Saya lagi sediiihhhh banget.
Tadi pagi saya menerima weekly report daffa untuk yang kesekian kali. Something written on the report makes me feel so awful. Begini nih bunyi beberapa bagian dari report tsb:
Pre-writing / Writing --> It seemed that he wanted to trace the lines perfectly so he did it very slowly
Creativity & Aestethics --> As in pre-writing, it looked like he wanted to colour the picture perfectly, so he did it very slow and sometimes it made him tired before he finished couring.
Trus di bagian General Comment --> Daffa is too careful at colouring, pre-writing, even at doing the creative activities. He is afraid to do mistakes.
Oh my... What have I done to him? Saya jadi merasa, there must be something wrong I've done in treating him. Betapa menakutkannya bagi saya ketika membaca bagian terakhir: He is afraid to do mistakes.
Beberapa bulan terakhir ini, saya perhatikan, Daffa memang kadang punya kekhawatiran berlebihan ttg banyak hal. Saya tadinya berpikir itu sesuatu yang normal. Perlahan saya mencoba membelokkan kekhawatirannya pada sesuatu yang lain. Pada hal-hal penting yang menurut saya lebih layak untuk dikhawatirkan.

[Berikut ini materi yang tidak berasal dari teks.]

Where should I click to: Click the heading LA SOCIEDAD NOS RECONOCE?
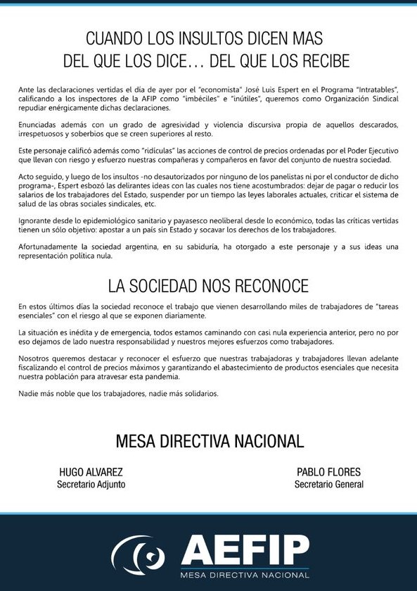coord(208,285)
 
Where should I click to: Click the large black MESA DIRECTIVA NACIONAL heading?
coord(209,442)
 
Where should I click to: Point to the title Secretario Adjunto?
coord(91,485)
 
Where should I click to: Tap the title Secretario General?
coord(329,485)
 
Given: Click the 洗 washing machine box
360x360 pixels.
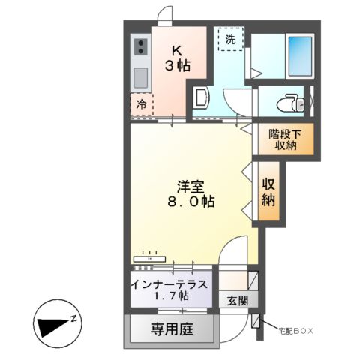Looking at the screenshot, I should (230, 40).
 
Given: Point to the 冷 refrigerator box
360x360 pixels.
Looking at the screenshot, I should (141, 106).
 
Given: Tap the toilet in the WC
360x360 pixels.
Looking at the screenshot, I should (289, 101).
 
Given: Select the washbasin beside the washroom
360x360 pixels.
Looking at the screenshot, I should (200, 98).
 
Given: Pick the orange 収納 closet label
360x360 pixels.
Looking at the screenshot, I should (268, 191).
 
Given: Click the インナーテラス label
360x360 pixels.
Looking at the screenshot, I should (170, 284).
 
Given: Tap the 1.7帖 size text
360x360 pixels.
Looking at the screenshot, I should (170, 297).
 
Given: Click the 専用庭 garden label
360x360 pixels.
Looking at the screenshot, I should (172, 329).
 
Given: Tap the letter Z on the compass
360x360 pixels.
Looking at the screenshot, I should (74, 318).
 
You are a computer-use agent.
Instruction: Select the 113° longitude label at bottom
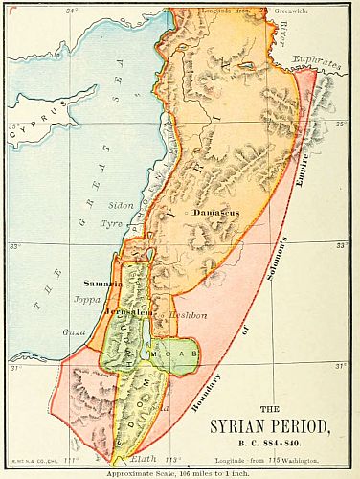click(172, 460)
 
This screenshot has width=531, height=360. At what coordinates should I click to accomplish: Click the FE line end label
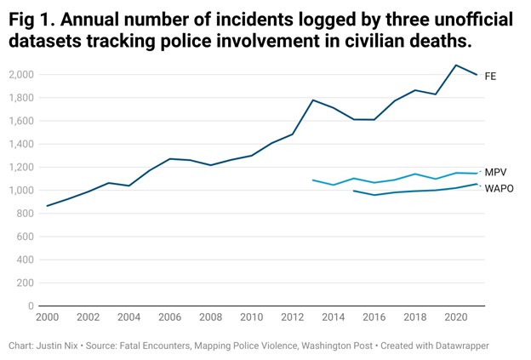pyautogui.click(x=490, y=77)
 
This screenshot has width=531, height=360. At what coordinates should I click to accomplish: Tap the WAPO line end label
pyautogui.click(x=500, y=187)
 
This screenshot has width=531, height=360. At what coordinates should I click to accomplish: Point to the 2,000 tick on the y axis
pyautogui.click(x=20, y=75)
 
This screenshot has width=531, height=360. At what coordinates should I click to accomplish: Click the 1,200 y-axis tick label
pyautogui.click(x=20, y=167)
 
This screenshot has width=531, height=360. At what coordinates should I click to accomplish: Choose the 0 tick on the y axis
pyautogui.click(x=30, y=306)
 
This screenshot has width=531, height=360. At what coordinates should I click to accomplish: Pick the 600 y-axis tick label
pyautogui.click(x=25, y=237)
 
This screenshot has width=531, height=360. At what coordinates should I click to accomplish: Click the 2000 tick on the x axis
pyautogui.click(x=48, y=317)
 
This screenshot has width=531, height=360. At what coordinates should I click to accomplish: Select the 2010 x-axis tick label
pyautogui.click(x=251, y=317)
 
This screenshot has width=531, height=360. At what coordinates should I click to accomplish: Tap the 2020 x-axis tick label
pyautogui.click(x=456, y=317)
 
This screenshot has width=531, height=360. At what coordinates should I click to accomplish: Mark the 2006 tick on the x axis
pyautogui.click(x=170, y=317)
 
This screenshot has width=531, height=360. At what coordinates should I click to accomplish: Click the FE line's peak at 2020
pyautogui.click(x=456, y=66)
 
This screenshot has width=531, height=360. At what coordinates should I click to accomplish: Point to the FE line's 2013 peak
pyautogui.click(x=313, y=100)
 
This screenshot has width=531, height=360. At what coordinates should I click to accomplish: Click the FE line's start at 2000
pyautogui.click(x=48, y=205)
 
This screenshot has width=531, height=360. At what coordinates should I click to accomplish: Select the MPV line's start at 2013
pyautogui.click(x=313, y=180)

Pernah suatu ketika, kami pergi berdua ke toko depan kompleks untuk membeli telur. Kebetulan ketika itu ada seorang ibu2 kompleks yang juga berbelanja di toko itu, sehingga saya tidak begitu memperhatikan Daffa. Ketika sdg asyik ngobrol, tiba2 gubraakkk..!!! ternyata sepeda motor yang saya parkir di depan toko roboh karena dinaiki Daffa.
Daffa tidak langsung menangis, tapi dia bertanya kepada saya dengan nada bersalah:
'Ma, sepedanya rusak nggak, Ma? Ma, sepeda kita bisa dipakai lagi nggak, Ma?'
Setelah saya berdirikan sepeda motor lagi, saya peluk dia. Saya tanya apakah ada yang terluka, apakah dia baik-baik saja. Baru setelah itu dia menangis sambil badannya agak gemetar dan mengeluh lututnya terluka.

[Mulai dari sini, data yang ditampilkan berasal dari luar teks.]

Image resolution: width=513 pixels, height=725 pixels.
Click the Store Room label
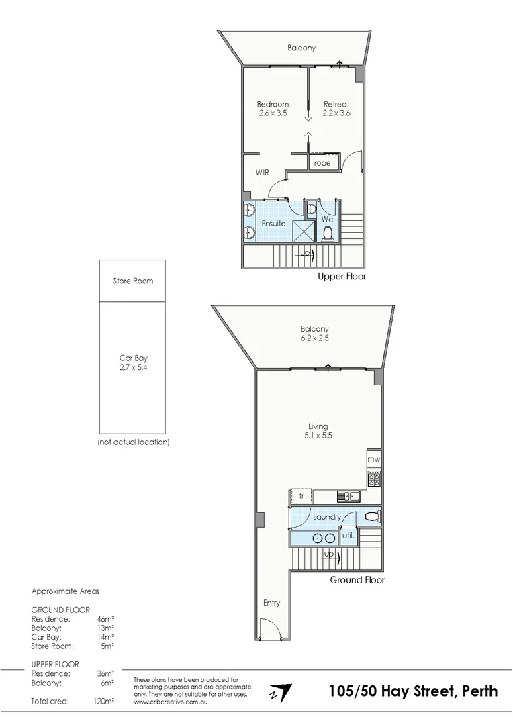[132, 281]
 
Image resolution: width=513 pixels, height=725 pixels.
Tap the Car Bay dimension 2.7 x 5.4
[132, 368]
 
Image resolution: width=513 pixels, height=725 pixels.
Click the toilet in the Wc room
[328, 233]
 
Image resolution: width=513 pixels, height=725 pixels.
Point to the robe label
[322, 162]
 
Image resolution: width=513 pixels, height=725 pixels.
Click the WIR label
[263, 173]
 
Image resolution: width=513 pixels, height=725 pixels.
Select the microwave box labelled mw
[374, 459]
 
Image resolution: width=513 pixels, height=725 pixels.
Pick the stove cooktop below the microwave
[374, 478]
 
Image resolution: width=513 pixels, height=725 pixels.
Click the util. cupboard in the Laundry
[348, 536]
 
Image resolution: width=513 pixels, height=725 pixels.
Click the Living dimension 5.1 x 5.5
[318, 436]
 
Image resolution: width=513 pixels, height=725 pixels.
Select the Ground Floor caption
[357, 579]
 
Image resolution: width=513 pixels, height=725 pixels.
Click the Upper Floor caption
[342, 276]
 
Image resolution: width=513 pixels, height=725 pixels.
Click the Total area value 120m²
[103, 701]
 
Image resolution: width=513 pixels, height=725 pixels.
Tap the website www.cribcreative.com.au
[171, 702]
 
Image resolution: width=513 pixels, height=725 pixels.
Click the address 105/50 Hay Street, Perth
[414, 691]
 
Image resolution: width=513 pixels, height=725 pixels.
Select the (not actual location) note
[133, 442]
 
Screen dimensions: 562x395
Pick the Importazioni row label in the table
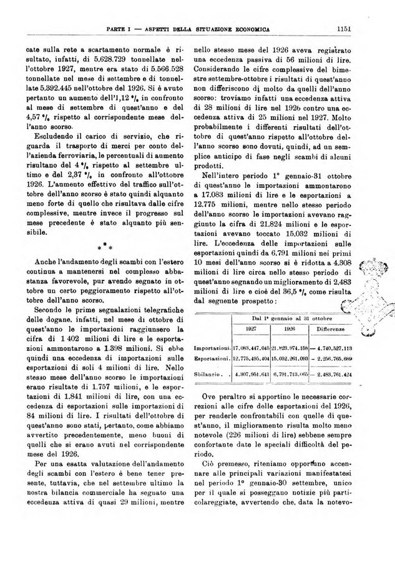tap(213, 347)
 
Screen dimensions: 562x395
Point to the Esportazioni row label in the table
tap(213, 358)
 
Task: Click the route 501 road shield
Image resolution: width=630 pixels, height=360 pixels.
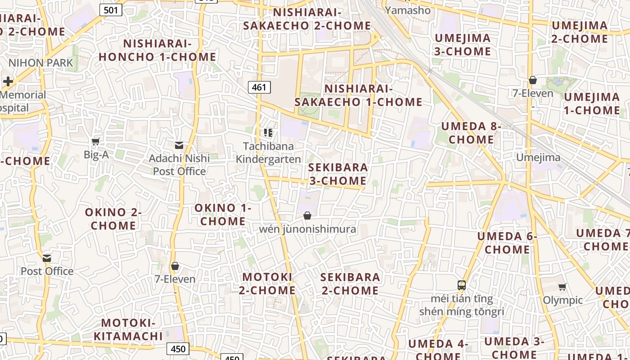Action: (x=111, y=9)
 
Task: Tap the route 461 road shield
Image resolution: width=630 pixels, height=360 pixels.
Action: (x=259, y=87)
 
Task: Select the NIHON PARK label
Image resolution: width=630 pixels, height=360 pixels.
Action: (x=40, y=63)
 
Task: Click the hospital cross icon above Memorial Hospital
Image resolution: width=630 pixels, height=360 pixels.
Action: (x=8, y=81)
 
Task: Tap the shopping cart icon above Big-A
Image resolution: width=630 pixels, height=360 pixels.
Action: (x=96, y=142)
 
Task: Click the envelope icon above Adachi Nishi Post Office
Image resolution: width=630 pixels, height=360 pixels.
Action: (x=179, y=145)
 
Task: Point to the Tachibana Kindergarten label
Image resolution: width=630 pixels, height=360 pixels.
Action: (x=268, y=153)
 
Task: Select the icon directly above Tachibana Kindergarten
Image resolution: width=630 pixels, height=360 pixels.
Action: (x=268, y=133)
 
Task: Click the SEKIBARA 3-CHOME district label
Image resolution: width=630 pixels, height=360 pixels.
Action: (x=338, y=174)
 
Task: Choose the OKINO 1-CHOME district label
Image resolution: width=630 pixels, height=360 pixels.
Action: (x=223, y=215)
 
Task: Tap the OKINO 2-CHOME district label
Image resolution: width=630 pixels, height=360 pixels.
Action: (x=113, y=219)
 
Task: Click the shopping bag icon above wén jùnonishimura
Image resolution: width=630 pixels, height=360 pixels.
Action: (x=307, y=216)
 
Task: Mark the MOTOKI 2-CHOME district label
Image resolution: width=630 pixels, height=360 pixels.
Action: (x=267, y=284)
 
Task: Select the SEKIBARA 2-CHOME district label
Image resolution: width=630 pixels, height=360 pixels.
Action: (x=350, y=284)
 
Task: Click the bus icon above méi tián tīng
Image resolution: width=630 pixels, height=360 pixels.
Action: (x=462, y=285)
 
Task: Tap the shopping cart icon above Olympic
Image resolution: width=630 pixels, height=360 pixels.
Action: (x=562, y=287)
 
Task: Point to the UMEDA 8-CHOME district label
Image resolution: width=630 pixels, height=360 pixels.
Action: (x=471, y=133)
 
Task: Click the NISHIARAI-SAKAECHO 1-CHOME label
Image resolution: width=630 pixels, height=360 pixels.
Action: (x=359, y=95)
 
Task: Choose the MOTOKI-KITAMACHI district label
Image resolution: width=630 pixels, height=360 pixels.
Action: (x=128, y=329)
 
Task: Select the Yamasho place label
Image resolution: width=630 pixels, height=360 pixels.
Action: (x=408, y=9)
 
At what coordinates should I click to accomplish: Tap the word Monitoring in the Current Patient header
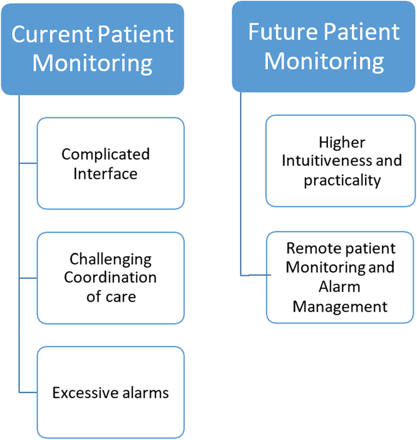(x=92, y=63)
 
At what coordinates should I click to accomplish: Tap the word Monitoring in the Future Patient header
(x=324, y=61)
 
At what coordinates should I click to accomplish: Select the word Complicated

Saya bilang: 'Mama tidak khawatir sepeda motor kita rusak. Mama lebih khawatir kalau abang terluka.' Tentu saja sesudah itu saya tegur dia untuk tidak melakukan hal tersebut next time.
It was just an example. Masih banyak hal2 yang lain. Seakan-akan dia takut saya marah, atau papanya marah karena dia melakukan suatu kesalahan. Kadang2, kalau dia tahu dia melakukan suatu kesalahan, dia akan bilang sambil terlihat menyesal: "Kenapa abang melakukannya ya, Ma?"
Duh, saya sebagai emaknya merasa saya mengukir sesuatu yang salah pada sebuah jiwa yang masih polos. Saya takut, anak saya jadi seseorang yang ragu dalam melakukan banyak hal karena takut berbuat salah. Saya takut anak saya menjadi seorang paranoid. Saya takut anak saya menjadi tidak teguh dalam pendirian karena khawatir membuat orang lain marah.
Mungkin bagi banyak orang, ketakutan dan kekhawatiran saya terlalu berlebihan. Tapi saya tidak bisa melepaskan frame saya sebagai seorang ibu. I'm the person who have biggest interference to my children. Apapun yang saya lakukan dalam memperlakukan anak2 akan berefek permanent dalam membentuk mereka menjadi sebuah pribadi.